I’ve become so addicted to podcasts that I feel antsy if I’m not caught up with my favorite ones. Currently, though, I have the opposite problem: WNYC’s Radio Lab, cohosted and coproduced by Jad Abumrad and Robert Krulwich, only has five episodes a year. It takes me a few short walks to listen to five fascinating hours, and then I’m bereft till 2008.
There are so many things I love about the program. The hosts have definitively mastered the art of sounding intimate and spontaneous (and smart and funny), although I suspect a great deal of effort has gone into an effortless-seeming result.
The last episode I heard was “Musical Language,” which first aired in November 2006. Like all the episodes, the sound artistry is wonderful, with words frequently manipulated to illustrate their meaning through sound effects. For instance, when a guest on this program refers to “looping” snippets of sound, they loop her reference, repeating a few words again and again, thus demonstrating exactly what a sound loop is (and skipping a lot of boring exposition).

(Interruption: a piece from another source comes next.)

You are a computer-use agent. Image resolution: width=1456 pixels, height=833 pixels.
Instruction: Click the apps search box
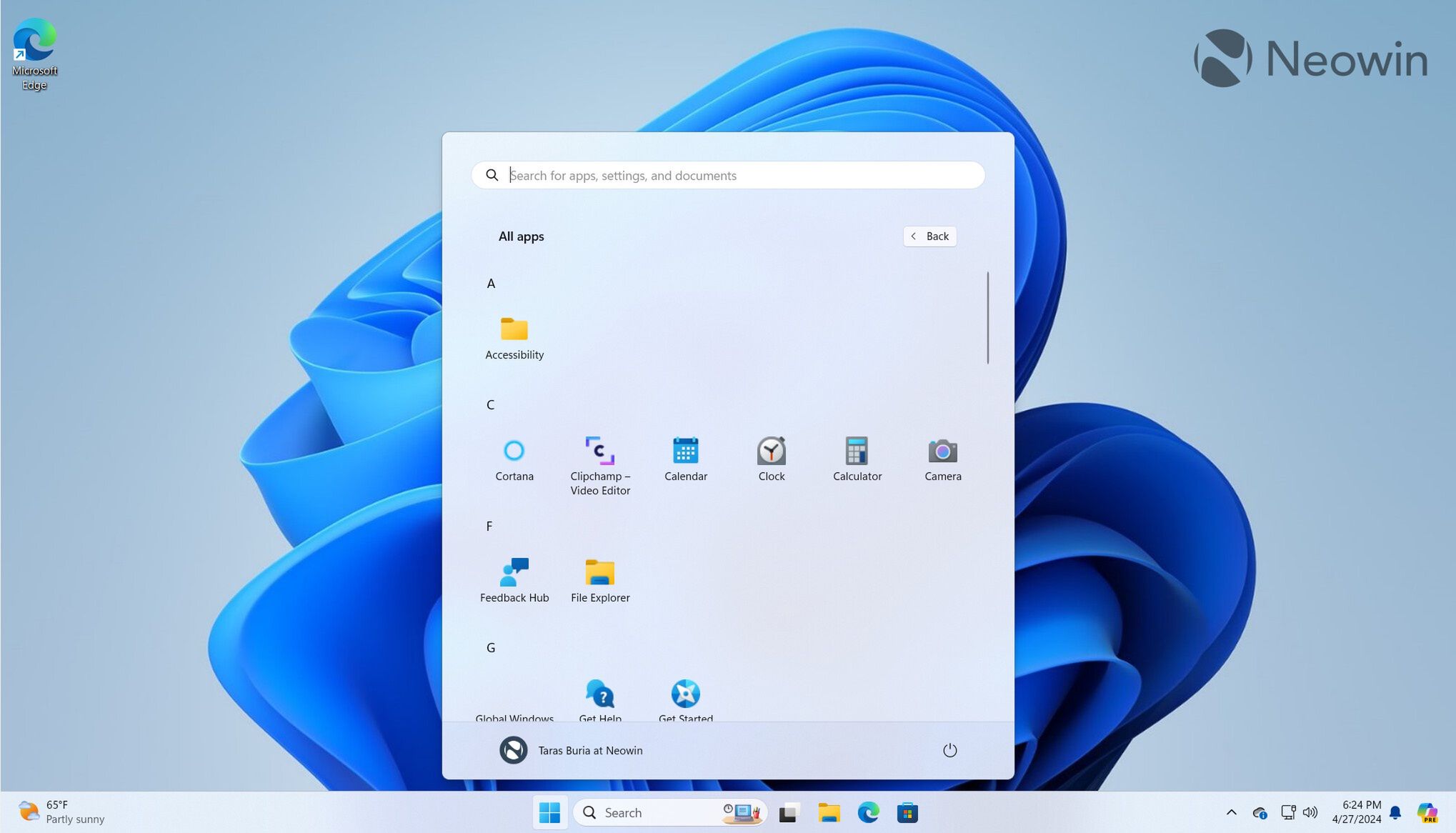pyautogui.click(x=727, y=175)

Every segment of this show is quite remarkable. For example, did you know that people who are native speakers of tonal languages (like Chinese, where inflection radically changes meaning, not just nuance—”ma” in one tone means mother, and in another tone means horse) are much more likely to have the knack of perfect pitch, the ability to precisely identify the notes hit by voices, instruments, even car horns? When researchers tested similar cohorts of American and Chinese music students, for instance, only 14 percent of the former had perfect pitch, as compared to 74 percent of the latter. (Overall perfect pitch occurs in only 1 out of 10,000 Europeans and Americans, speakers of non-tonal languages, but Bach, Beethoven, Mozart et al had it.)
Abumrad and Krulwich tell this segment with a great deal of lively and informative detail, but the most delightful thing to me is the way they end it, with the remarkable Diana Deutsch asking “What other sorts of abilities could be brought out if we only just knew what to do? There may be much more human potential than we had realized.”
What sticks with me the most is the segment about cross-cultural similarities in the music of speech parents use to talk to their infants, as researched by Anne Fernald, head of the Center for Infant Studies at Stanford. She identified four universal underlying melodies occurring in many languages: approval/happiness, stop/disapproval, look/pay attention, and comfort. As Robert Krulwich said, “We all know these songs,” from our first breaths.
I’ve been writing a lot lately about innate abilities, such as the question of an innate moral grammar. Isn’t it delicious to think we have an innate musical grammar? “Sound,” says Anne Fernald, “is kind of like touch at a distance.”